Przebiegły plan rządu. Nie wierzcie, że to emeryci zyskają. Tu chodzi o miliardy dla ZUS-u
Oferując emerytom zwolnienie z podatku, jeśli zdecydują się dalej pracować zamiast przejść na emeryturę, politycy przemilczeli trzeci możliwy scenariusz: pobieranie emerytury plus dalsza praca. Dlaczego nie wspomnieli o tym ani słowa? No właśnie… (Fot. Lukas Plewnia/Flickr.com/CC BY-SA 2.0).
Polski Ład ma być wyciągnięciem ręki nie tylko do rodzin z dziećmi, ale również emerytów.

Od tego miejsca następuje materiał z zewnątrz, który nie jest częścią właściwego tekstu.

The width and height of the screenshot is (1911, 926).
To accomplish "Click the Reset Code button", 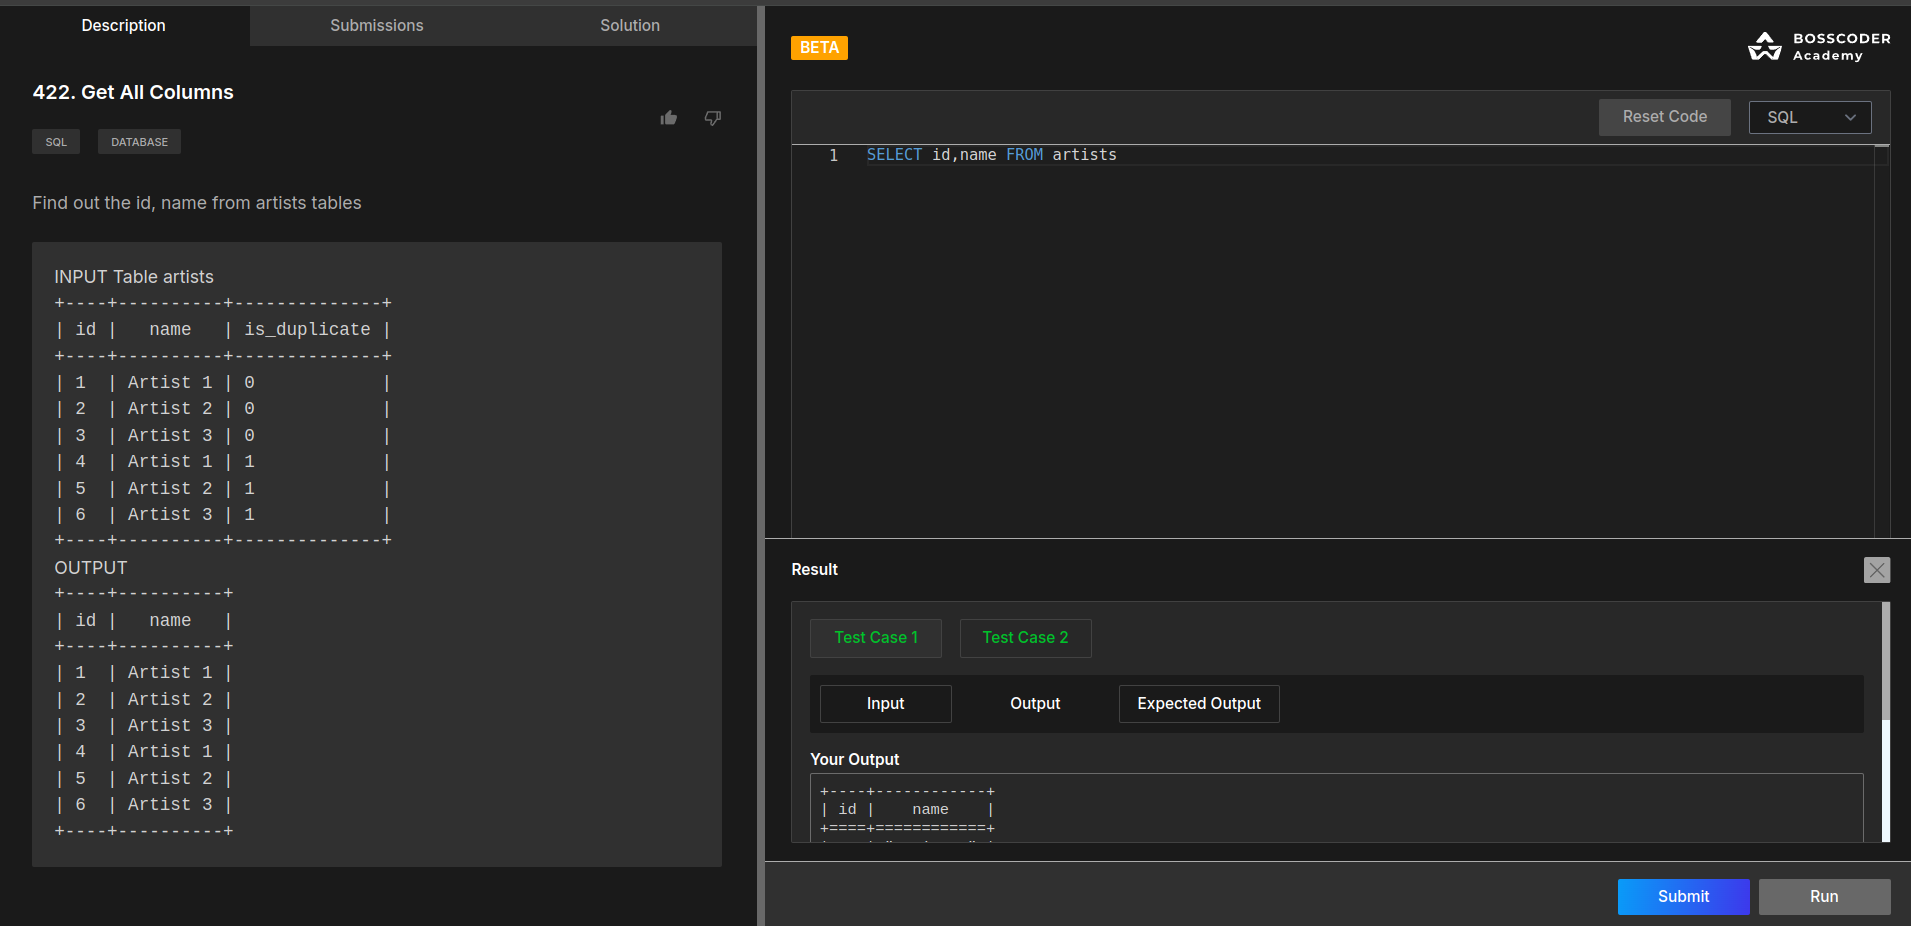I will tap(1664, 117).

Pomysł jest taki, by zachęcić ich do pozostania dłużej na rynku pracy dzięki zwolnieniu ich dochodów z PIT.
Wprowadzimy nowy instrument zachęcający do kontynuacji pracy po osiągnięciu wieku emerytalnego – PIT-0 dla Seniora. Pracownicy, którzy osiągną wiek emerytalny 60/65 lat i nie przejdą na emeryturę, lecz zdecydują się kontynuować pracę, nie zapłacą podatku dochodowego (do poziomu progu podatkowego), co zwiększy ich pensję netto („na rękę”), a dzięki dalszej aktywności na rynku pracy powiększą wysokość przyszłej emerytury
– czytamy w Polskim Ładzie.
Tylko że już wicepremier Jarosław Gowin mówi coś trochę innego:
Te pieniądze z niepobieranego PIT-u będą odkładały się na konto emerytalne każdej takiej osoby
– powiedział podczas prezentacji Polskiego Ładu.

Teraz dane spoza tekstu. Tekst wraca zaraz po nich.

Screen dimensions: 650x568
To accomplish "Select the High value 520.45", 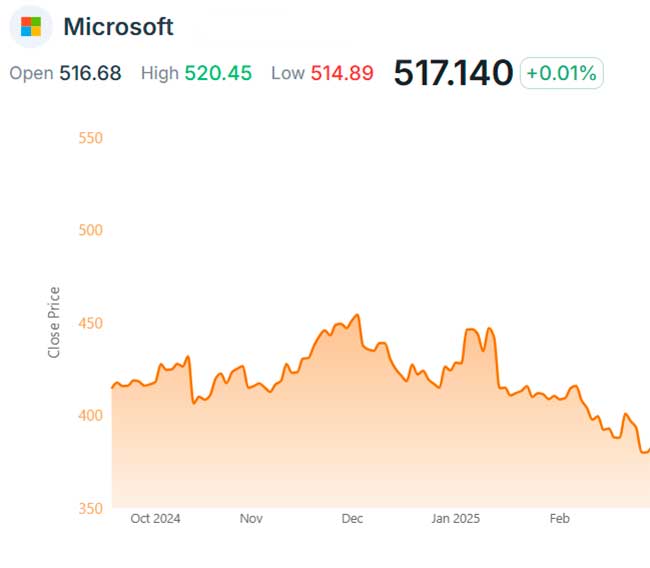I will pos(218,73).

I na pozór propozycja brzmi sensownie. Ale tylko na pozór. No i coś w tych dwóch cytatach się nie zgadza.
Zaoszczędzony podatek poczeka w ZUS, a pensja spadnie?
Po pierwsze z wypowiedzi wicepremiera wynika, że taki emeryt, który nie zdecyduje się przejść na emeryturę, nie dostanie ani grosza więcej do ręki, wszelkie zyski wynikające ze zniesienia PIT zostaną przekazane na jego konto emerytalne.
Dodatkowo nie wiadomo, na które konto emerytalne przekazywane miałyby być te środki: w ZUS czy w IKE. Eksperci obstawiają, że będzie to ZUS. A to z kolei oznacza, że wszystko, co uda się zaoszczędzić dzięki zwolnieniu z PIT, może przepaść, jeśli senior będzie pracować aż do śmierci i momentu pobierania świadczenia nie doczeka. Pamiętajmy dodatkowo, że środki w ZUS nie są nawet dziedziczone, więc całe oszczędności ze zwolnienia podatkowego przejdą i tak na rzecz państwa.
Jest jeszcze jedno ryzyko: nie dość, że taki pracujący nie zyska nic na rękę w danym momencie, bo całe zyski pójdą na konto w ZUS „na później”, to po wprowadzeniu założeń Nowego Ładu może nawet stracić, bo przecież nie będzie mój odliczyć 9 proc. składki zdrowotnej od podatku, a to już będzie poważny cios, który obniży jego wynagrodzenie. No, chyba że rząd zrobi wyjątek dla pracujących emerytów i pozwoli im składkę odliczać. Według obecnych planów brak możliwości odliczania dotyczy jednak wszystkich bez wyjątku.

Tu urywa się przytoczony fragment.